Espera-se que as baterias de estado sólido sejam o Santo Graal das baterias para carros elétricos. No entanto, colocá-los em produção leva muito tempo antes de resultar em um produto confiável a um preço razoável. A MG encontrou então um compromisso: a bateria semissólida, que chega este ano à Europa no MG4. Pudemos conversar com os engenheiros chineses responsáveis ​​pelo programa.

MG4 Urban EV na China // Fonte: Nicolas Declunder para Frandroid

A evolução do mercado de veículos elétricos avança a todo vapor. Há apenas 15 anos, era impossível imaginar mais de 500 km de autonomia e carregamento rápido. Estes dois elementos estão agora adquiridos.

Porém, os fabricantes não pretendem parar por aí. Para melhorar a autonomia e a velocidade de carregamento, a MG trabalhou em uma bateria semissólida, prevista para 2026 no MG4 Urban. O fabricante chinês nos apresentou essa tecnologia: aqui está o que você precisa saber.
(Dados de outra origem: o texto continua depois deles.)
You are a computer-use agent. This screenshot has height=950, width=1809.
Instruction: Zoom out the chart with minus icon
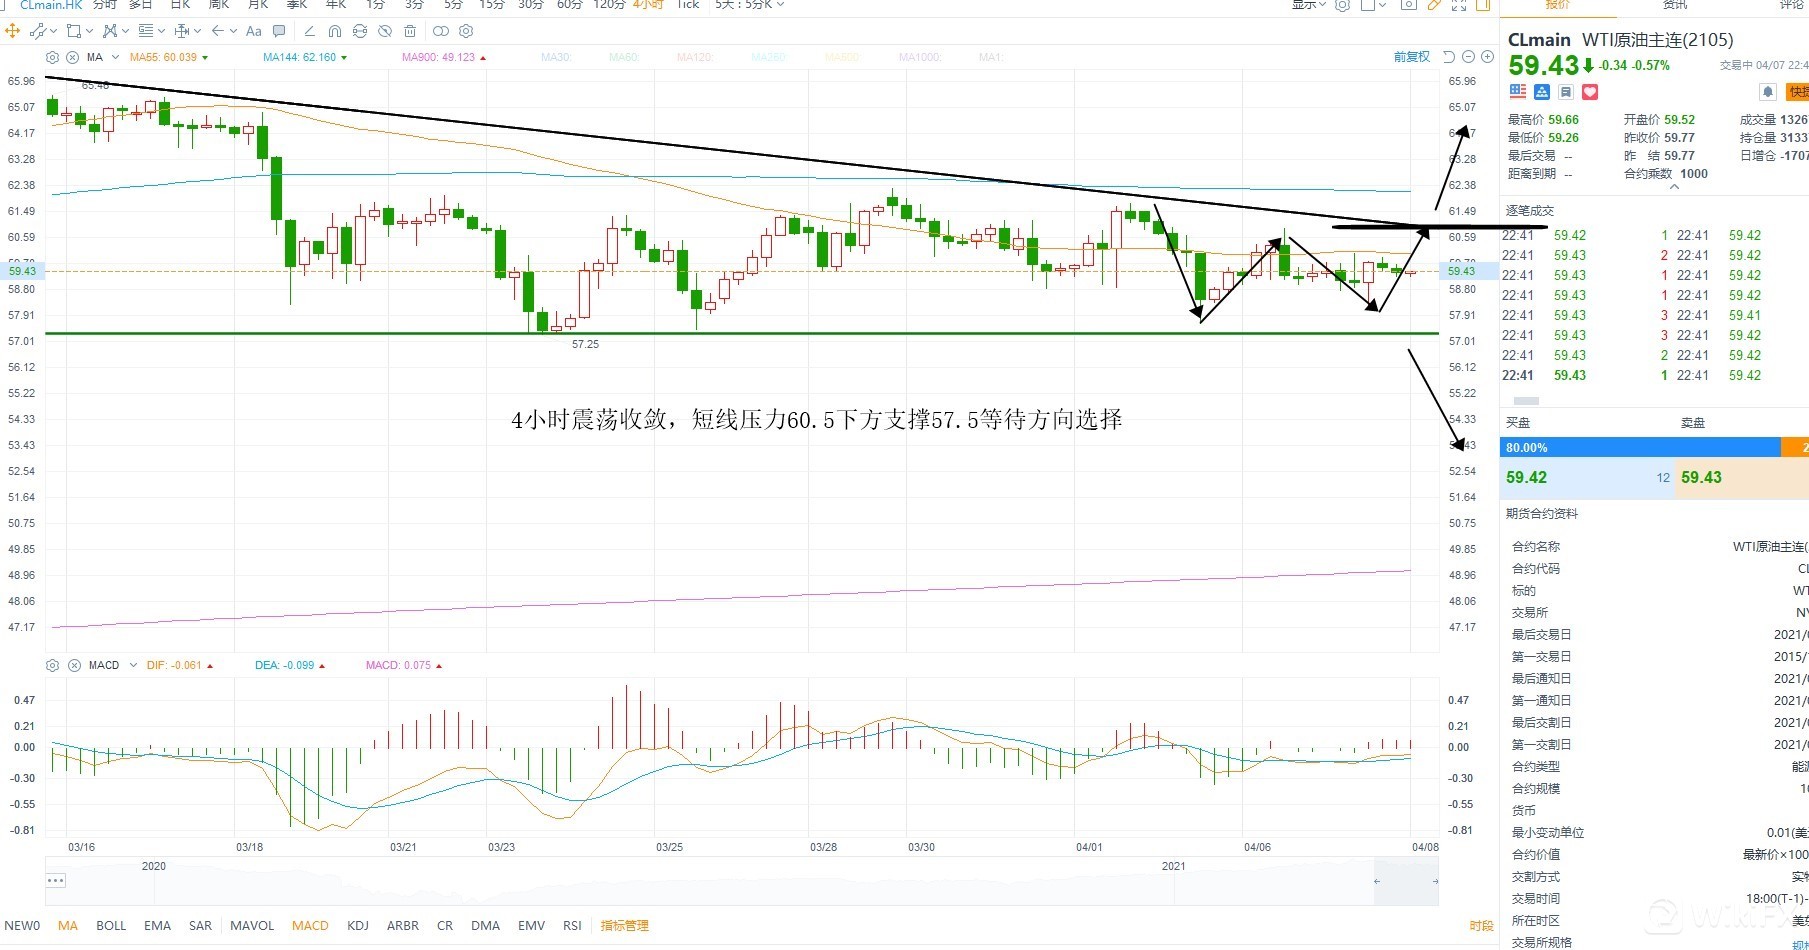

Nem sólido nem líquido: um compromisso

As baterias de eletrólito sólido são aguardadas com grande expectativa no setor automotivo. Por concepção, oferecerão melhor densidade energética, serão menos sensíveis às variações de temperatura e oferecerão um maior nível de segurança. No entanto, ainda é difícil produzi-los industrialmente. MG encontrou, portanto, um compromisso promissor.

Bateria semissólida MG // Fonte: Paul-Émile CASORET para Frandroid

Este compromisso é denominado MG SolidCore Battery. Esta é uma bateria semissólida: com isso o fabricante se refere a uma bateria com 95% de eletrólito sólido. De acordo com os anúncios do fabricante, ela deverá oferecer muitas das vantagens das baterias de estado sólido, incluindo melhor autonomia, estabilidade de carregamento e maior proteção em comparação com baterias LFP e NMC com eletrólitos líquidos.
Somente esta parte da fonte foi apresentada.